Burdett favours niche areas of the bond market such as floating-rate bonds (where the coupon moves in line with interest rates), via the closed-end fund NB Global Floating Rate Income, although he cautions that investors should be aware of the level of discount or premium on the fund before deciding to buy. Cockerill recommends switching to a short-duration fund such as Royal London High Yield Short Duration. ‘This fund is yielding around 4 per cent and will protect capital against a sell-off in fixed interest to a potentially greater degree than a conventional bond fund,’ he says.
Wylie points out that commercial property is one of the few assets to have held its value in the recent turmoil. ‘[It] has an attractive yield, but we need to see economic growth coming through for capital values to increase,’ she says. Her holdings include M&G Property Portfolio and Scottish Widows UK Property Trust.
Burdett likes Starwood Euro Real Estate, another closed-end fund. He says it is run by one of the most experienced property fund managers in the business and contains fresh loans written since the financial crisis, all with low levels of loan-to-value. Another of his ‘very selective’ property holdings is Medicx, which owns GP surgeries and is tapping into a ‘hinterland of demand’ for modern facilities among GPs.
Burdett is also enthusiastic about GCP Infrastructure Investments, again a closed-end fund. It buys loans backed by government cash flows – for example on schools, hospitals and other public buildings, – and also 3i Infrastructure, which he says has been a steady performer in all market conditions.
He thinks closed-end funds are attractive in this climate, as the manager has a fixed pool of assets to run and is not distracted by inflows and outflows, as they are with open-ended unit trusts or similar vehicles.
Equities have also suffered from the talk of QE ending. Markets across the world have fallen sharply from recent highs, and shares are likely to remain volatile while speculation about the ending of QE lasts.
However, Wylie thinks ‘quality equities offering yields of between 4 and 5 per cent’ are still attractive. She says: ‘It is interesting that the dividend yield on equities has remained resilient throughout the economic cycle’ – growing by an average of 7 per cent annualised over the past 40 years. Her favoured funds include Artemis Income and Invesco Perpetual High Income.
Burdett observes that small companies have continued to do well as markets have fallen, although he warns that they may be behaving like cartoon characters who belatedly realise they are about to fall to earth some time after they have stepped off a cliff. He likes PFS Chelverton UK Equity Income, which focuses on small companies.
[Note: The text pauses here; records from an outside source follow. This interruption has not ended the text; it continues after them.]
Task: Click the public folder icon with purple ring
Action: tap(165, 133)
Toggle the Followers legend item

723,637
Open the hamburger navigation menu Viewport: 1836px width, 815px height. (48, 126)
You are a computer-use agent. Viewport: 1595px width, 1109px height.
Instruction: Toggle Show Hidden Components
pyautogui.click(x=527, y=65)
He also likes overseas income funds such as Veritas Global Equity Income, run by Stuart Newton – who founded and then sold the fund management group Newton – and M&G Global Dividend fund.
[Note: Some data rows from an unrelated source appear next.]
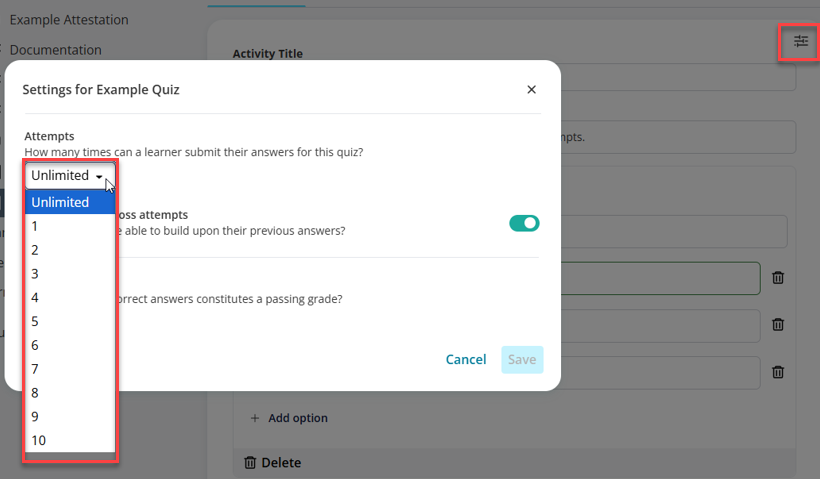Pick 7 attempts option

[70, 369]
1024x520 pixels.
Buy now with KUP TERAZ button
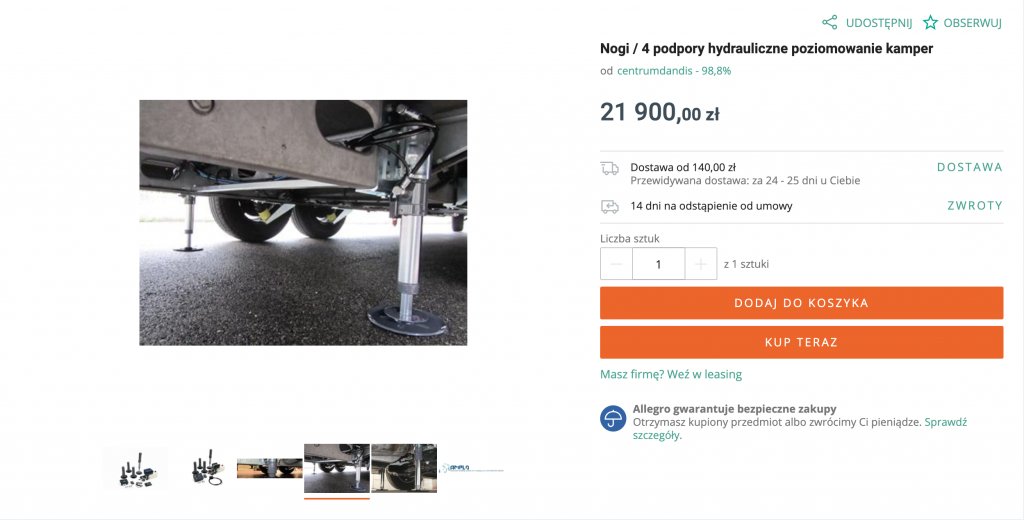coord(801,342)
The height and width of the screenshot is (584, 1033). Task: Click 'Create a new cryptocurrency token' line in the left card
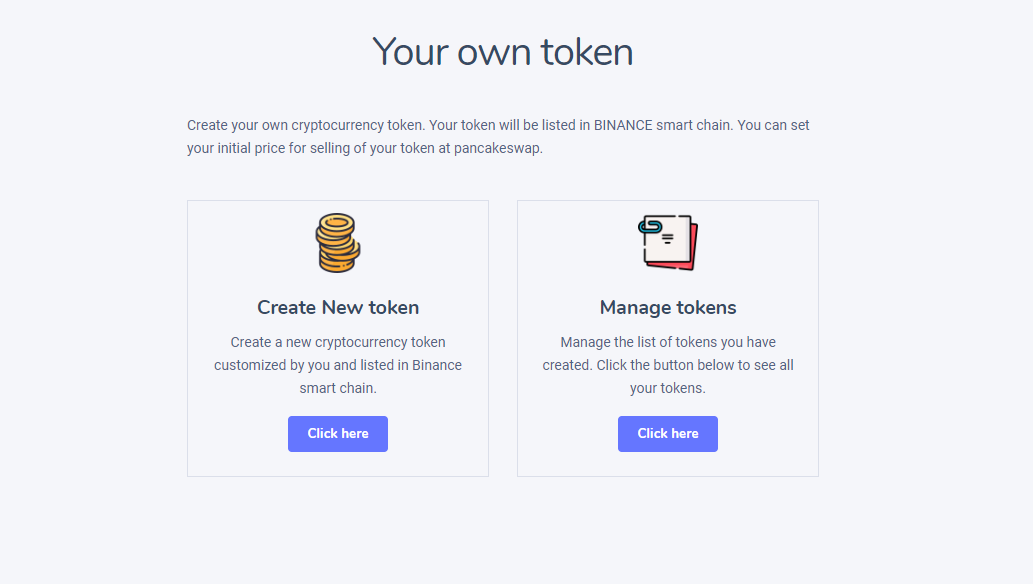pos(338,342)
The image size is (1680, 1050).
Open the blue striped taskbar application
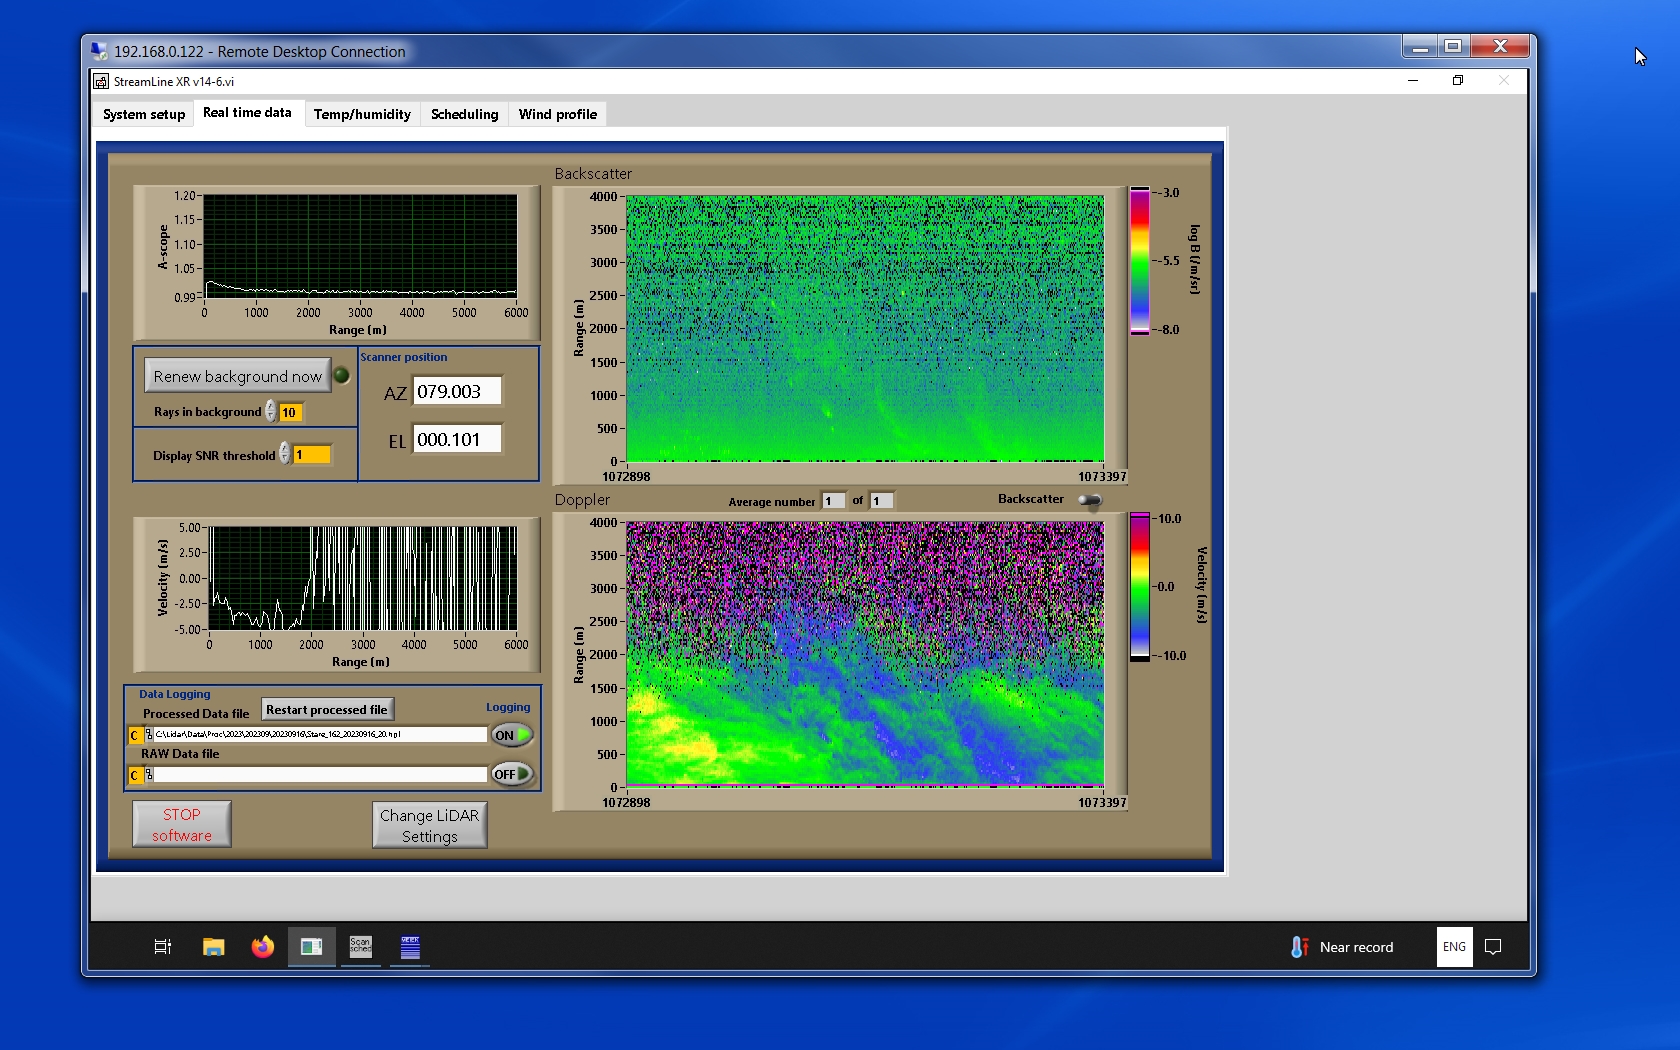[410, 947]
Patrick Connolly, certified financial planner at Chase de Vere, also likes UK and global income funds as an alternative to bonds. His picks include Threadneedle UK Equity Income and Rathbone Income.
Investors could also consider balanced funds, such as the F&C MM Navigator Distribution fund, run by Burdett and his team, or Jupiter Merlin Income, both of which offer reasonable yields and good long-term performance.
The gold price has been falling since the autumn and the decline steepened as Bernanke made his QE comments. It no longer has ‘safe haven’ status and the lack of income on gold means it is not an attractive investment.
Cash may sound like the safest place to keep your money. However, with interest rates low and inflation rising, anyone holding cash will incur a real loss in value. According to Moneyfacts, just one account was paying an interest rate higher than inflation at the end of June: the 5-year fixed-rate Isa from Virgin, which offered 2.75 per cent; the consumer prices index was 2.7 per cent in May.